The Industrial Technology Research Institute (ITRI, 工研院) plans to raise at least NT$100 million (US$3.45 million) by the end of the year as a first step in its campaign to help local high-tech businesses defend themselves against patent infringement lawsuits.
The three approaches include obtaining international patent rights, pushing for the annulment of competitor’s patents and shifting the battlefield from the US to China, said ITRI officials, speaking on condition of anonymity.
Saying that roughly 30 percent of patents challenged in infringement suits were found to be invalid in the US, ITRI officials believed that filing annulment suits could prove to be a more practicable and economical approach than buying patents.
As for moving the battleground to China, ITRI officials said legal action has become a business strategy used by corporate giants to expand market share and stifle the advances of competitors, as has been the case in the battle between Apple Inc and HTC.
As a result, ITRI expressed the option that the most advantageous battleground for local firms would be China, where Taiwanese firms have invested heavily and patents only cost one-tenth the price of those in the US.

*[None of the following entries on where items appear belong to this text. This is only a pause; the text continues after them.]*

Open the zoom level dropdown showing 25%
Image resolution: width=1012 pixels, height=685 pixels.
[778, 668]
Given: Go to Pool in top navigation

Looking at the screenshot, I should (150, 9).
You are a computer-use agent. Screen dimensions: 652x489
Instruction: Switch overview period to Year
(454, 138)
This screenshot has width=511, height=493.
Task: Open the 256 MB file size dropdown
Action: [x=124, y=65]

By obtaining patents in China, Taiwanese businesses would then be able to block the sale of competitors’ products that violate those patents, helping to increase the market share of Taiwanese companies in China and thereby reinforce their global position, the officials said.

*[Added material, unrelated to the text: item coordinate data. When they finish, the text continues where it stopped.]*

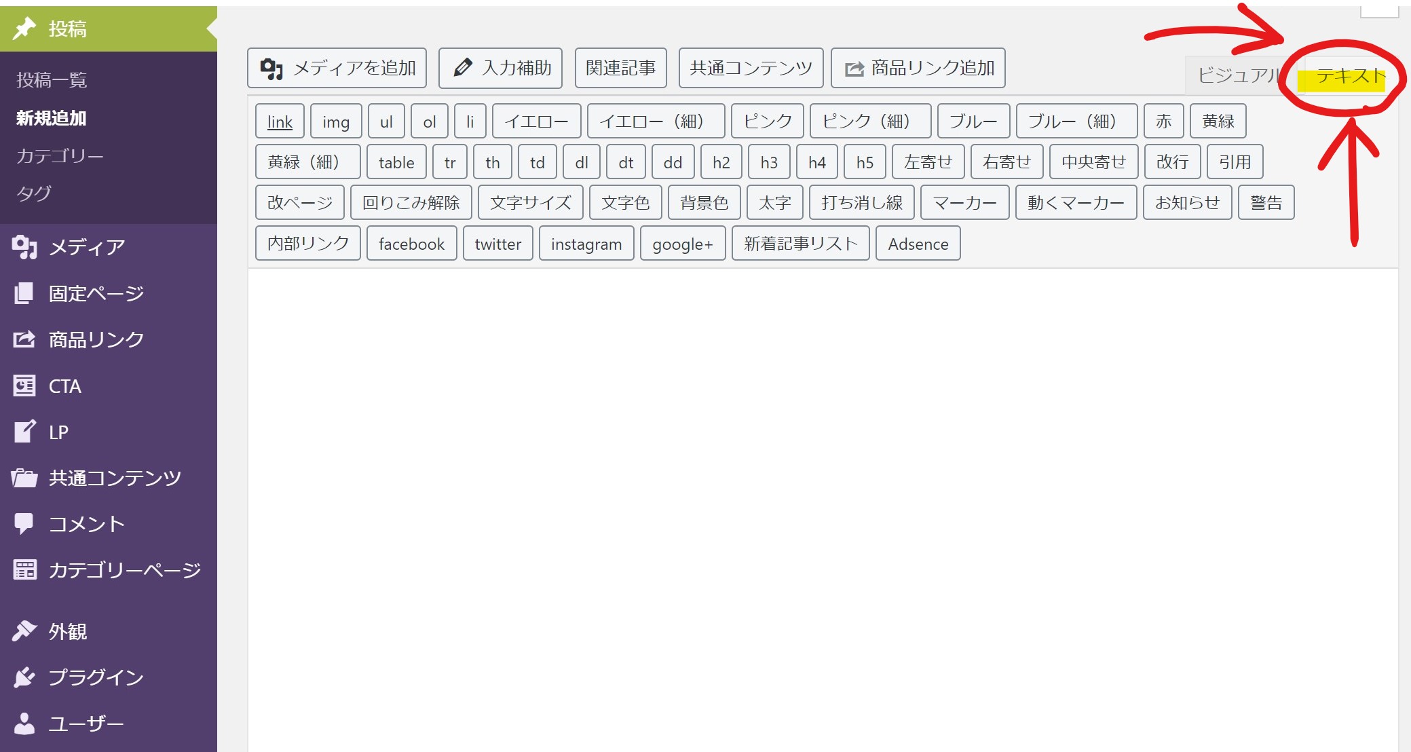Click the メディアを追加 button
This screenshot has height=752, width=1411.
tap(337, 68)
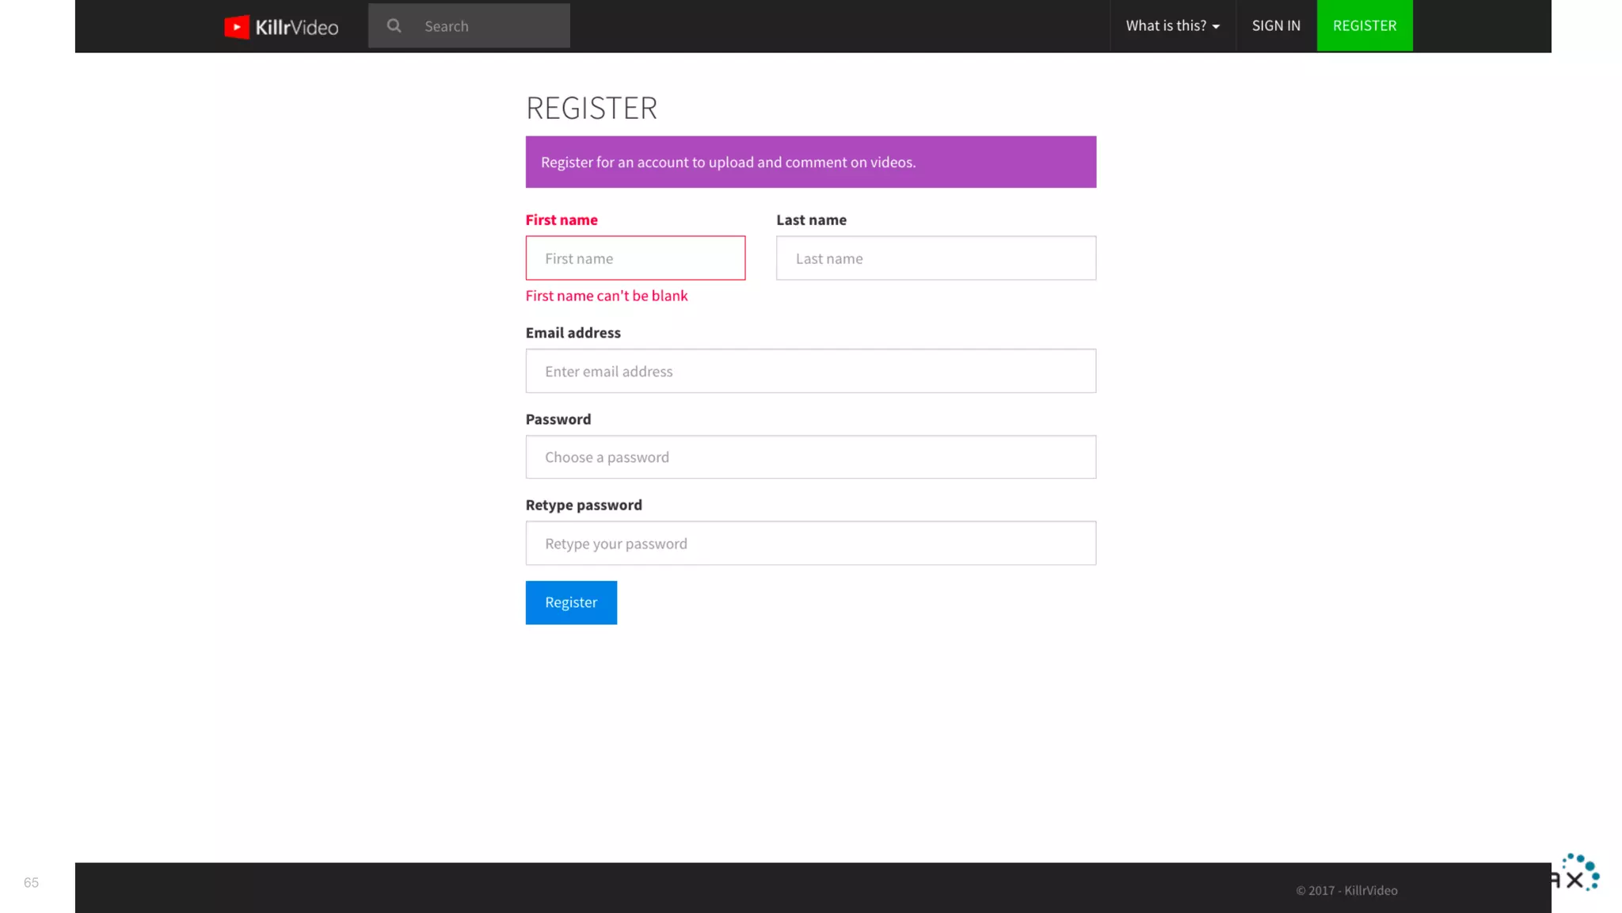Image resolution: width=1622 pixels, height=913 pixels.
Task: Click the magnifying glass search icon
Action: tap(394, 26)
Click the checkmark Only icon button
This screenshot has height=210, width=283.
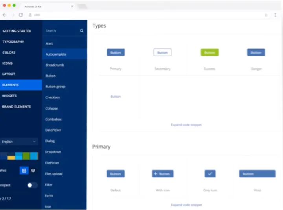tap(210, 174)
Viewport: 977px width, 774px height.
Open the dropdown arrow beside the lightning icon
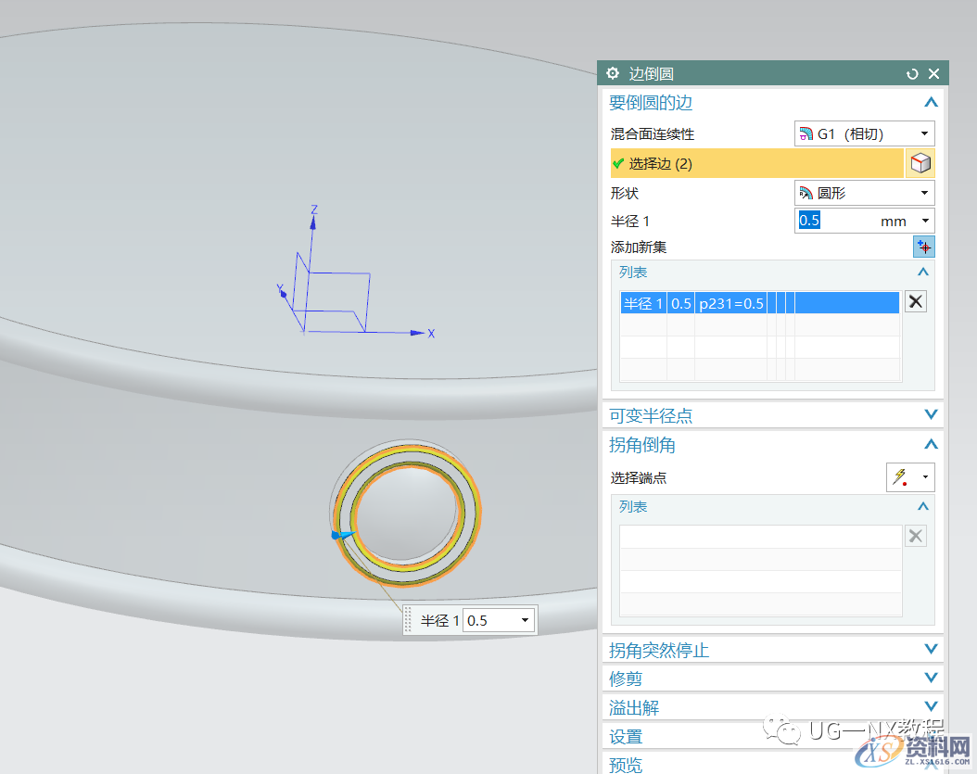pyautogui.click(x=923, y=477)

However, it was emphasized that ITRI would not allocate state funds to the initiative to avoid politicizing the process.
The organization expected to eventually raise somewhere between NT$500 million and NT$1 billion from IT companies such as as HTC, AU Optronics Corp (友達光電), Hon Hai Precision Industry Co (鴻海精密), Asustek Computer Inc (華碩電腦) and Acer Inc (宏碁) to finance the lawsuit war chest.
It would then collect an annual fee from local firms to continue the operation.
“It [filing patent lawsuits] is one of the weapons used by electronics companies to fend off competition ... and as such it is important for us to expand our patent portfolio,” Acer chairman J.T. Wang (王振堂) said last month.